In recent years, growing numbers of consumers have been buying their wine and beer at big-box retailers like Costco and Wal-Mart Stores Inc., putting pressure on the old system. "The shift in power ... is just astonishing, and it can't be ignored," says Craig Purser, president of the National Beer Wholesalers Association. In 2005, according to ACNielsen, shoppers took 33.1 million beer-shopping trips to Wal-Mart and other big-box stores, up 64% from 20.2 million in 2001. Beer trips to grocery stores fell 9.2% in the period, to 264.7 million. Over the past few years, Wal-Mart and its sister store, Sam's Club, have become the leading retailer for the nation's second-biggest brewer, Miller Brewing Co., a unit of SABMiller PLC. These retail giants wield enormous clout over suppliers of clothing, food and other products, partly by buying in bulk and eliminating the middleman. So far, though, their attempts to exert influence over beer and wine prices have been stymied by the three-tier regulatory system.

Some states, like Washington, for instance, prohibit volume discounts. All retailers, from the corner store to the giant discount chain, must pay the same price for their beer and wine. The state also bars the central warehousing of beer and wine by retailers. That means Costco must make 24 separate purchases of beer and wine stocks for its 24 stores in Washington, rather than simply make one big purchase and warehouse it at a central location. And many states don't let retailers like Costco buy their wine and beer on credit. Instead, they must pay cash.

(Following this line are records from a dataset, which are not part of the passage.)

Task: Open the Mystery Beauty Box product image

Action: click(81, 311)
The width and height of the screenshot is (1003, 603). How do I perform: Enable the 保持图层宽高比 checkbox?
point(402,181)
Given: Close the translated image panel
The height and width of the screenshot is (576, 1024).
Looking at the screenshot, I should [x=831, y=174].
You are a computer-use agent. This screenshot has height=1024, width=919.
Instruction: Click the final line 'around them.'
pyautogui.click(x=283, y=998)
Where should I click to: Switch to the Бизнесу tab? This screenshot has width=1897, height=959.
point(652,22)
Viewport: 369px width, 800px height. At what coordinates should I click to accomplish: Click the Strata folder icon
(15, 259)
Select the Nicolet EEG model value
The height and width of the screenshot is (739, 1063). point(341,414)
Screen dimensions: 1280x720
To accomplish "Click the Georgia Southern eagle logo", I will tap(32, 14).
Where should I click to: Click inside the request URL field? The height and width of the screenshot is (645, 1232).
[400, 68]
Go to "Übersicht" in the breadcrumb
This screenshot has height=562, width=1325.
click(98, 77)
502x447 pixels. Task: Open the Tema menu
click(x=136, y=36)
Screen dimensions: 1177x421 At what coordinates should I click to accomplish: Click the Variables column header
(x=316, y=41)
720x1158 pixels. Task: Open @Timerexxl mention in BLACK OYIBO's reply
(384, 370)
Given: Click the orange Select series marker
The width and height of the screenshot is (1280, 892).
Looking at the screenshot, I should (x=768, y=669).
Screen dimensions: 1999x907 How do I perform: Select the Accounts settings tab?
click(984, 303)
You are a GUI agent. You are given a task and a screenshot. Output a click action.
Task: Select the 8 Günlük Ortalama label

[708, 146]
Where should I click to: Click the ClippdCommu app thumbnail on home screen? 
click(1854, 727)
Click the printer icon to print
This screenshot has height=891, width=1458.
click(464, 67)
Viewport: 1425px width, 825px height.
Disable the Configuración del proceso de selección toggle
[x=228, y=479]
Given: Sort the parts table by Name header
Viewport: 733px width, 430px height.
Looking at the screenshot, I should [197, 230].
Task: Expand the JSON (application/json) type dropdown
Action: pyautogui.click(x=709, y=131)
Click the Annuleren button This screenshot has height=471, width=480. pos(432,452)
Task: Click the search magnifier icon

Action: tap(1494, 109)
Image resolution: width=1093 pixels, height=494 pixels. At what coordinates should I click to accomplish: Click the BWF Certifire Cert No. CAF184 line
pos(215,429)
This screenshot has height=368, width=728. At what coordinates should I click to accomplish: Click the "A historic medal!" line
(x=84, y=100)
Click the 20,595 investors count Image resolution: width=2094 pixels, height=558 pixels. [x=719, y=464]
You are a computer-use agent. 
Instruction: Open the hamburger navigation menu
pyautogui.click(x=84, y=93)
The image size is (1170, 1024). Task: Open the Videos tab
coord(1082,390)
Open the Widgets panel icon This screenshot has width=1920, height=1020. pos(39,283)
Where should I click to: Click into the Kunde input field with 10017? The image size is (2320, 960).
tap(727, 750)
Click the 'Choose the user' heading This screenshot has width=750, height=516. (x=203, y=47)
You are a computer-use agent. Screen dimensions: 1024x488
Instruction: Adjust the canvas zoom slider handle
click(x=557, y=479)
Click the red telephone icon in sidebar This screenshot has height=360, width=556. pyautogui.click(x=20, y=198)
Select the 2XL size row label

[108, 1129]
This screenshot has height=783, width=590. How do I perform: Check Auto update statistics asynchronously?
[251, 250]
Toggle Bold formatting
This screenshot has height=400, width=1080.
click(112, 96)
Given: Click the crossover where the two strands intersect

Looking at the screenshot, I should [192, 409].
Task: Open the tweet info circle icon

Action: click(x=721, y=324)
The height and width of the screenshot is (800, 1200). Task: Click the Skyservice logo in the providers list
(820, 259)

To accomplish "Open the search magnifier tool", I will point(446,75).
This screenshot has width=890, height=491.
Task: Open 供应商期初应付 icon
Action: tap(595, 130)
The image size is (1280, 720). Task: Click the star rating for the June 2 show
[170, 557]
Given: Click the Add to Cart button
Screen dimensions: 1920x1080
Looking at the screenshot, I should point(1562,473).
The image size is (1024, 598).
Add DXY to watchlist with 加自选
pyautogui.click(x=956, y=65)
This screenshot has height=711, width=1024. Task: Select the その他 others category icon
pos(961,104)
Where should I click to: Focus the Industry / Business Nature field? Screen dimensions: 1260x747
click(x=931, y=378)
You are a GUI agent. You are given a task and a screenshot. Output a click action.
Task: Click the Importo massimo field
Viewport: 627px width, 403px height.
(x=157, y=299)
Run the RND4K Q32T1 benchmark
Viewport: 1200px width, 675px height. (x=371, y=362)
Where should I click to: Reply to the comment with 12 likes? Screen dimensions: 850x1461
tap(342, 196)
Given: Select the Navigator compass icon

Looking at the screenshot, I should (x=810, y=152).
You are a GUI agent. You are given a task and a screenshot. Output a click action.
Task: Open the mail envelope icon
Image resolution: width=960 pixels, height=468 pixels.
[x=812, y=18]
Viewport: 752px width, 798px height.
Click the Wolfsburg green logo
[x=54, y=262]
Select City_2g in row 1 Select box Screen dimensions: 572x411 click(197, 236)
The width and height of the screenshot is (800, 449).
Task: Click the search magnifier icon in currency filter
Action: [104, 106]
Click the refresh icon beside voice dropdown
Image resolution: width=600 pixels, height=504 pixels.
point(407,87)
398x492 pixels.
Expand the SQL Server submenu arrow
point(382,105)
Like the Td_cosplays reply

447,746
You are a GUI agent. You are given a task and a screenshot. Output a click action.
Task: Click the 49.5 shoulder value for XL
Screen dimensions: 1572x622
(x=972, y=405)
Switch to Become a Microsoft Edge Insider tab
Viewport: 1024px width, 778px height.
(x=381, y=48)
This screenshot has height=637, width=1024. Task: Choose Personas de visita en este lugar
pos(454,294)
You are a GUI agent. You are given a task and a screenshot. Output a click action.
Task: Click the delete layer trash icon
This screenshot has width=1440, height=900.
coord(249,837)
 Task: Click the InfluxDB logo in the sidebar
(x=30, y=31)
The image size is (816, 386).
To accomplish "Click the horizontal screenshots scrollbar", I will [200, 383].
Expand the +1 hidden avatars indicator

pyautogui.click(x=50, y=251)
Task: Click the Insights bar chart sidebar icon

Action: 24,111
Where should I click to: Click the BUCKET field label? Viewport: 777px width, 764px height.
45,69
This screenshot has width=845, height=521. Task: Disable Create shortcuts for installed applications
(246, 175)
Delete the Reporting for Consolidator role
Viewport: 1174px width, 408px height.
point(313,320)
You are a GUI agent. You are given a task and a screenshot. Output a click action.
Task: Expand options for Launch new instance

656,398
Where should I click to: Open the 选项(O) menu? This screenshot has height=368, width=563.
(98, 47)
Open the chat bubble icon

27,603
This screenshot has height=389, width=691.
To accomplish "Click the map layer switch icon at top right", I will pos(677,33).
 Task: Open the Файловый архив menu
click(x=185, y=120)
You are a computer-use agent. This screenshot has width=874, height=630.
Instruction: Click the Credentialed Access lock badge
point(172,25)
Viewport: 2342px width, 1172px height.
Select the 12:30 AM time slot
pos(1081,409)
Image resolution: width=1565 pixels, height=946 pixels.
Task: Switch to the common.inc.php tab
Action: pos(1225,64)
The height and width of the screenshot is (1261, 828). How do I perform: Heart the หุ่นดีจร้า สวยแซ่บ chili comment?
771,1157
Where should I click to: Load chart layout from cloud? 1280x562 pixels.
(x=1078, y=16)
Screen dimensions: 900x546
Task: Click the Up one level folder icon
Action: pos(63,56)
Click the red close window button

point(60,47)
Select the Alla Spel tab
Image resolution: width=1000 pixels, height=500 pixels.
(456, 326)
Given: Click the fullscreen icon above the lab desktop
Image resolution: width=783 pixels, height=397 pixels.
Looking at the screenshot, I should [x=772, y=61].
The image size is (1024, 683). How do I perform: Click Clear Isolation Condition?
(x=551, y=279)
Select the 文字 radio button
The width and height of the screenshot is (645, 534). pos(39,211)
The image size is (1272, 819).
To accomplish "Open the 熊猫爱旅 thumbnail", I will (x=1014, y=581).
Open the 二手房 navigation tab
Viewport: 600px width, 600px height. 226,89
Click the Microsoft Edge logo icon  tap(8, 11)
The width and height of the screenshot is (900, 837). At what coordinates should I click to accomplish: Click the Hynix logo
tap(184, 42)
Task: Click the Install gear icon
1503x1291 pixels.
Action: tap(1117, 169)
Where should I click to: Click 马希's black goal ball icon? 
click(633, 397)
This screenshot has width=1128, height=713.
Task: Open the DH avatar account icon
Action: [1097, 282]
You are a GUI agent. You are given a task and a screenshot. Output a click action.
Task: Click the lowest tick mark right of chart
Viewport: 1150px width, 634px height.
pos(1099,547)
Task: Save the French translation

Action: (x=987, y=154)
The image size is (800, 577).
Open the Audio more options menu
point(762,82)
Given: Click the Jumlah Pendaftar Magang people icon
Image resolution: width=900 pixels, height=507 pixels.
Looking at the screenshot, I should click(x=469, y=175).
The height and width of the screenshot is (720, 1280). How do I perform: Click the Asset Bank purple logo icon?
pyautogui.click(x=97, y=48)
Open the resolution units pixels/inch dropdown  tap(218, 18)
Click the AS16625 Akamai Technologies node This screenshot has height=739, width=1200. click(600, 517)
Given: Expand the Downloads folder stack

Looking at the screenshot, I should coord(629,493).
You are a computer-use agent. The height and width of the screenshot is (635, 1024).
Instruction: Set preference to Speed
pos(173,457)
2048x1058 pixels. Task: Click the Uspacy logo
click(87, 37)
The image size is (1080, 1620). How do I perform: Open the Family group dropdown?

Two years ago, Costco, which is based in Issaquah, Wash., sued that state, contending its regulatory restraints were anticompetitive. Costco's chief legal officer, Joel Benoliel, said the state's restraints raise the price of beer and wine not only to Costco, but also to consumers. Last month, U.S. District Court Judge Marsha J. Pechman agreed, deciding that Washington's rules were pre-empted by federal antitrust law and aren't shielded by the 21st Amendment, which repealed Prohibition.

If the Costco ruling is upheld, Costco and similar big-box retailers will benefit in a number of ways, most likely at the expense of middlemen. Not surprisingly, the ruling set off alarms in the beer and wine industries. "It's threatening to distributors," says Carlos Laboy, an analyst for Bear Stearns who follows the beer industry.

Distributorships, many of them family-owned, have profited for generations under the protections afforded by three-tier systems. During the Costco trial, several beer distributors testified that their typical profit margins on beer were about 26%. If Costco prevails, those margins are almost certain to be squeezed.

Beer companies actually might find it simpler to deal directly with the likes of Wal-Mart. But they still need their legions of distributors to move beer to supermarkets and other outlets. So they're treading lightly, at least for now.

Analysts expect Costco's legal victory to embolden the big-box retailers to put pressure on beer and wine distributors to cut prices. "In the long run this pressure will, most likely, be passed on to the brand owners -- Anheuser-Busch, Miller and Coors -- as well as the beer importers," said Dresdner Kleinwort Wasserstein analyst Matthew Jordan in an April 24 note.

Costco already is the nation's largest retailer of fine wine, selling about $330 million last year. Its annual beer sales amount to less than $500 million but are growing. Wal-Mart says it does not break out these figures.

Although the Costco decision pertained only to the distribution of beer and wine, it also could affect the spirits industry, which is regulated in much the same fashion.

If lower prices are in the offing, it'll be awhile before consumers see them. Judge Pechman has suspended her ruling from taking effect and the state of Washington will seek to have her stay extended during the appeal. Meantime, Costco declines to say whether it plans similar challenges in other states. "We haven't even discussed it," said Costco's Mr. Benoliel. A spokesman for Wal-Mart declined to comment.